> _Task requirements_:
Rewrite the lines from the one containing "Given: Collapse the" through the one containing "pos(47,104)", inclusive, replacing "pixels" with "px" and leaving everything else unchanged.

> _Working data_:

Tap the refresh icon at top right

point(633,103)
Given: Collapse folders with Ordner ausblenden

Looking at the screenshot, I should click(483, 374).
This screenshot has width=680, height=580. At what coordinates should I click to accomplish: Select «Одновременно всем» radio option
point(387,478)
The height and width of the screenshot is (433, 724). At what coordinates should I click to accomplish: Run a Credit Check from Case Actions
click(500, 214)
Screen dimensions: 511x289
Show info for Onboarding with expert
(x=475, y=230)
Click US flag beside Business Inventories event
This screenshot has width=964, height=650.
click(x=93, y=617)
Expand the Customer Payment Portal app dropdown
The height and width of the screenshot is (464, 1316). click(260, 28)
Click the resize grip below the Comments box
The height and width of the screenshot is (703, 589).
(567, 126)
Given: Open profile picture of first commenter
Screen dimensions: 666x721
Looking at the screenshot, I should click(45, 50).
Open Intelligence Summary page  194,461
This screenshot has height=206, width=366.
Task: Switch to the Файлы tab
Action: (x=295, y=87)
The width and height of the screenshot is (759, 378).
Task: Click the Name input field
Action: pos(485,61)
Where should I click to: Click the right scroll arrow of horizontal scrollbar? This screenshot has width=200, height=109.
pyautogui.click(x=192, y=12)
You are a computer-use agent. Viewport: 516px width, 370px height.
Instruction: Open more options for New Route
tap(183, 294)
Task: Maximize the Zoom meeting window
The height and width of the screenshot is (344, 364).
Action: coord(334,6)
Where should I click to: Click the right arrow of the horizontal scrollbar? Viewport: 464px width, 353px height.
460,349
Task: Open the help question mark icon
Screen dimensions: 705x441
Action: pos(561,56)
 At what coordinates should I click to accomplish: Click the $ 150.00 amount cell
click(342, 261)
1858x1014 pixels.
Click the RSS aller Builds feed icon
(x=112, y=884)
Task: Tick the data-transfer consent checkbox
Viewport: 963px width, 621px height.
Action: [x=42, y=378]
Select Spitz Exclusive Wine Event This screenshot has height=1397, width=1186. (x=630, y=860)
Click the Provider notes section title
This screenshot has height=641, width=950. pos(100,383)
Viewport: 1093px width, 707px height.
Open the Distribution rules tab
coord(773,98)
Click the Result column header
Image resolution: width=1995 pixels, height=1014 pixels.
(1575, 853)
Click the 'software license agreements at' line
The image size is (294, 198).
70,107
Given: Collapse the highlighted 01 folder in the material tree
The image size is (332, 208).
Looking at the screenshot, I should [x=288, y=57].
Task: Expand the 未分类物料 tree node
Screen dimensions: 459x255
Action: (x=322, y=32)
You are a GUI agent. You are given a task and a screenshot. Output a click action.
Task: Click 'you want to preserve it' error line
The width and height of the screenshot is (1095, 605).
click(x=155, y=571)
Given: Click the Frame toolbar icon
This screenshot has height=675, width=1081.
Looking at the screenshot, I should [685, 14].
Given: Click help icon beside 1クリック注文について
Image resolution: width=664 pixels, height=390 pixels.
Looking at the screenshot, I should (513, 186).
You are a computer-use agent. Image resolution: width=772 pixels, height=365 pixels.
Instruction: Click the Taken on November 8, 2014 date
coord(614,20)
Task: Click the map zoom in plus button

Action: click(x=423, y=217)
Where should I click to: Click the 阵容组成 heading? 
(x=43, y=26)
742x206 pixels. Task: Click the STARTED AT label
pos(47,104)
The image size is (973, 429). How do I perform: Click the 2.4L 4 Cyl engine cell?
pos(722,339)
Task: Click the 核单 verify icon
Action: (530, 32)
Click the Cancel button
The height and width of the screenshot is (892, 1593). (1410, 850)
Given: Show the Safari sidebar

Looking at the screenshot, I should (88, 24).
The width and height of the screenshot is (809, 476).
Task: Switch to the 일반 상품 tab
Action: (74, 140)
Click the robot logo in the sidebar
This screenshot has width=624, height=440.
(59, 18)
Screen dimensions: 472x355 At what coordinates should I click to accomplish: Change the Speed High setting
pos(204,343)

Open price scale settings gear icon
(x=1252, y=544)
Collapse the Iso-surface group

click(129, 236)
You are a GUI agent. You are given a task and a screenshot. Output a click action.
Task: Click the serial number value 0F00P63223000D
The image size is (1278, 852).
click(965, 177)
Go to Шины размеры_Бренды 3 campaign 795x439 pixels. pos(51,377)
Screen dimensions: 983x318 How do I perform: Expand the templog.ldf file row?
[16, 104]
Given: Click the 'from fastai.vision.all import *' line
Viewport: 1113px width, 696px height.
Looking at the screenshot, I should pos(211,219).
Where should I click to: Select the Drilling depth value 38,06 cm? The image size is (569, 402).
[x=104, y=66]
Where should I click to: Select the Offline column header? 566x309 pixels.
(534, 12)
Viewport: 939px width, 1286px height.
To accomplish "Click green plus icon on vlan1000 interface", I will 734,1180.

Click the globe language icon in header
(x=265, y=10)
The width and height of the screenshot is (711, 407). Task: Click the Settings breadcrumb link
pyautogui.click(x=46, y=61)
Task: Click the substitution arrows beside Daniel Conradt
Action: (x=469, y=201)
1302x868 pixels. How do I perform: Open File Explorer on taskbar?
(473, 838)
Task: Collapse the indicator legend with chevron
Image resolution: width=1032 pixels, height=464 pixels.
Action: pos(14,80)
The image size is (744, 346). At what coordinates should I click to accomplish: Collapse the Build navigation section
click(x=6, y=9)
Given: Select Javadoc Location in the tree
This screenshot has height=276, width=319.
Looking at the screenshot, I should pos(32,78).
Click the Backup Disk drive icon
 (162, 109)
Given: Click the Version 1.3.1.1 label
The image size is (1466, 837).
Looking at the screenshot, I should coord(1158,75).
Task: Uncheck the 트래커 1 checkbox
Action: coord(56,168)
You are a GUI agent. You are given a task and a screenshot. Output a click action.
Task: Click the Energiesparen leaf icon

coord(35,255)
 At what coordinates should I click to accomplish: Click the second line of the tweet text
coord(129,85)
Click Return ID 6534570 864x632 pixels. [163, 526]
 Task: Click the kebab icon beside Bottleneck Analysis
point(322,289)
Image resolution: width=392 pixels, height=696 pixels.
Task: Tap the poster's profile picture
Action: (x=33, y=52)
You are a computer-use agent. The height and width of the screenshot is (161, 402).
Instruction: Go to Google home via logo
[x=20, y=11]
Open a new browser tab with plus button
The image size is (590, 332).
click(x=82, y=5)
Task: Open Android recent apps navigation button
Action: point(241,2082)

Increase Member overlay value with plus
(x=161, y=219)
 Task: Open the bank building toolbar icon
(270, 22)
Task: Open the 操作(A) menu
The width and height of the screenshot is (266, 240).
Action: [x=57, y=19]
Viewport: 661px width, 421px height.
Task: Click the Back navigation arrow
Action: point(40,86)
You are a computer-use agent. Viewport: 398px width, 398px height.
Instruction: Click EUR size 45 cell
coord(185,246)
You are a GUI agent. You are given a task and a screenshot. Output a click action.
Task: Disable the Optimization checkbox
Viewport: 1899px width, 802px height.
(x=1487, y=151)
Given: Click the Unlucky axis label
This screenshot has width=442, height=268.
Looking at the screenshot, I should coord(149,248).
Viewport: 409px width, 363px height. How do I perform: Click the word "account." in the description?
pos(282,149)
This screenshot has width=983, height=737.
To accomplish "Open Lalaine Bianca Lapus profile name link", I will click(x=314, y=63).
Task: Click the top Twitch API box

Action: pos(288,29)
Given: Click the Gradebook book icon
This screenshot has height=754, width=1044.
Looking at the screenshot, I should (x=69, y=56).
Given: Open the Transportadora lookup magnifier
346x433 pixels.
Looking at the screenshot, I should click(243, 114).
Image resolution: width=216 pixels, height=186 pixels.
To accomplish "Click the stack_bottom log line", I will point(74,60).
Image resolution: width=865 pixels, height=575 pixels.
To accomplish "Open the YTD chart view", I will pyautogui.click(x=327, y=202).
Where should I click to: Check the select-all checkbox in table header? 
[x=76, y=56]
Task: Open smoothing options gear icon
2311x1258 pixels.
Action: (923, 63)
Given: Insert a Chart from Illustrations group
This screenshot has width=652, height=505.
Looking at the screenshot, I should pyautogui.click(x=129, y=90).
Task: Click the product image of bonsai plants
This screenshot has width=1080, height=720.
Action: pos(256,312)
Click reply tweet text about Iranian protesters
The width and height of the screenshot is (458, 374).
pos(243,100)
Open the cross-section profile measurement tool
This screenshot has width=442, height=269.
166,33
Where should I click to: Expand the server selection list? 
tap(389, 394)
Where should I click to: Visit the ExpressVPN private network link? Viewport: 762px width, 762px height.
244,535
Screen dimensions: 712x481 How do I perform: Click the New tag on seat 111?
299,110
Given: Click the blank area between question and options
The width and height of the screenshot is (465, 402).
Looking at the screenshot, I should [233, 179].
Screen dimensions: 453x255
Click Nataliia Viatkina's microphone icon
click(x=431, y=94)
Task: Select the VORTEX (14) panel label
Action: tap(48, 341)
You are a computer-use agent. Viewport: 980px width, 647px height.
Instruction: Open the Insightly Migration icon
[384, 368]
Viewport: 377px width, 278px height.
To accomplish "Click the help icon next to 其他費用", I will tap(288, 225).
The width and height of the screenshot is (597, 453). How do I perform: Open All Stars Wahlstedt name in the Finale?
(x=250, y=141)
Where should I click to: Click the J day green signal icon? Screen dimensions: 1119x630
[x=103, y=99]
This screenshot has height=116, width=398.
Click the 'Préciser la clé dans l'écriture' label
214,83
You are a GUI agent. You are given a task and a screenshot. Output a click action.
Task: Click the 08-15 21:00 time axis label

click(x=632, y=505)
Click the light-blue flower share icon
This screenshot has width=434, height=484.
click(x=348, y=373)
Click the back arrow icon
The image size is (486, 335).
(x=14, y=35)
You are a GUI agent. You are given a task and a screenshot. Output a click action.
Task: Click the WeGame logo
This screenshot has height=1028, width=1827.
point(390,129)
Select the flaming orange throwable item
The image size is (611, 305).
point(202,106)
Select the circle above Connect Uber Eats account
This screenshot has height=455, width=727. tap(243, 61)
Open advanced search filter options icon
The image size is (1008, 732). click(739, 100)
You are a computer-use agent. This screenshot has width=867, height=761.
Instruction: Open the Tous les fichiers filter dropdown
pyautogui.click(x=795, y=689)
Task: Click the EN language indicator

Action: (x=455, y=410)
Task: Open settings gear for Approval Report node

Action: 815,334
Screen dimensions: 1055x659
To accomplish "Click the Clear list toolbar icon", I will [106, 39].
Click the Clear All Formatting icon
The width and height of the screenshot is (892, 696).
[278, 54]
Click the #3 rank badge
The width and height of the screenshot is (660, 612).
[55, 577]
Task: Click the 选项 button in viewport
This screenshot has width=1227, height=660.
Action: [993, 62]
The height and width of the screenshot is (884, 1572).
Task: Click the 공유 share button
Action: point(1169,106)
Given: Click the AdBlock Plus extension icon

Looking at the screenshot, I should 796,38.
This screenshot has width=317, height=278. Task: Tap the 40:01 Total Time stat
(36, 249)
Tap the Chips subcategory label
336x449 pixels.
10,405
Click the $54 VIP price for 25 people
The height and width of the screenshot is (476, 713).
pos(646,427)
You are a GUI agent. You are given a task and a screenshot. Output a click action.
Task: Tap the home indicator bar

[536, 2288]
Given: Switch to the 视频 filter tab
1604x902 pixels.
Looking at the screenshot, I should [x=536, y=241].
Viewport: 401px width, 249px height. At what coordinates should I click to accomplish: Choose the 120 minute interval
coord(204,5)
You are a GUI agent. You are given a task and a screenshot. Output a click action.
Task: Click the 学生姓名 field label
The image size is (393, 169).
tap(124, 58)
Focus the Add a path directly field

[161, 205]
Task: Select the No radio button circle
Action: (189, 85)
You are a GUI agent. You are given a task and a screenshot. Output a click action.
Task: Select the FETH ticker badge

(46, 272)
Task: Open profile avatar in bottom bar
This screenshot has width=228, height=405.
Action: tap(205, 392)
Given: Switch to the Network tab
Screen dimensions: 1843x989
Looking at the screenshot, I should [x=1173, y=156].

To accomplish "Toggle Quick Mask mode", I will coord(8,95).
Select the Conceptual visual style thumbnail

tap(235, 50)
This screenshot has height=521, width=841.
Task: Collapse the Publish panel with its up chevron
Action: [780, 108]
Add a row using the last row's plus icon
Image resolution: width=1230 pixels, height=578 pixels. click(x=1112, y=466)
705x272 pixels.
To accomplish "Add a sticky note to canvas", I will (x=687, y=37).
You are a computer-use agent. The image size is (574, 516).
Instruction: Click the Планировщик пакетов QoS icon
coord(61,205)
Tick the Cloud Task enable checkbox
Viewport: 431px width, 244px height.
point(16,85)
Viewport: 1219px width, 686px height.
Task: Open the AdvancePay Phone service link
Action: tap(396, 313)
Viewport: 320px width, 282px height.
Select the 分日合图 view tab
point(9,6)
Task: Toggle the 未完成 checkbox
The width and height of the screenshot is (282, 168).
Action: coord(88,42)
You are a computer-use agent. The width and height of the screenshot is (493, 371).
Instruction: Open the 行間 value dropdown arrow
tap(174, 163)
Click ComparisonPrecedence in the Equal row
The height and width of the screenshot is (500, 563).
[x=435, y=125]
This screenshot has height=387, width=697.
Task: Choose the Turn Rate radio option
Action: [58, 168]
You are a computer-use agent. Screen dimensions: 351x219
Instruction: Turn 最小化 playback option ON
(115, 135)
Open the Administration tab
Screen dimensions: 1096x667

> _Task result_:
Given: Collapse the highlighted 01 folder in the material tree
The image size is (332, 208).
Looking at the screenshot, I should [x=288, y=57].
Task: Expand the 未分类物料 tree node
Screen dimensions: 459x255
Action: (x=322, y=32)
You are a GUI agent. You are given a task and a screenshot. Output a click action.
Task: Click 'you want to preserve it' error line
The width and height of the screenshot is (1095, 605).
click(x=155, y=571)
Given: Click the Frame toolbar icon
This screenshot has height=675, width=1081.
Looking at the screenshot, I should [685, 14].
Given: Click help icon beside 1クリック注文について
Image resolution: width=664 px, height=390 px.
Looking at the screenshot, I should (513, 186).
You are a computer-use agent. Image resolution: width=772 px, height=365 px.
Instruction: Click the Taken on November 8, 2014 date
coord(614,20)
Task: Click the map zoom in plus button

Action: click(x=423, y=217)
Where should I click to: Click the 阵容组成 heading? 
(x=43, y=26)
742x206 px. Task: Click the STARTED AT label
pos(47,104)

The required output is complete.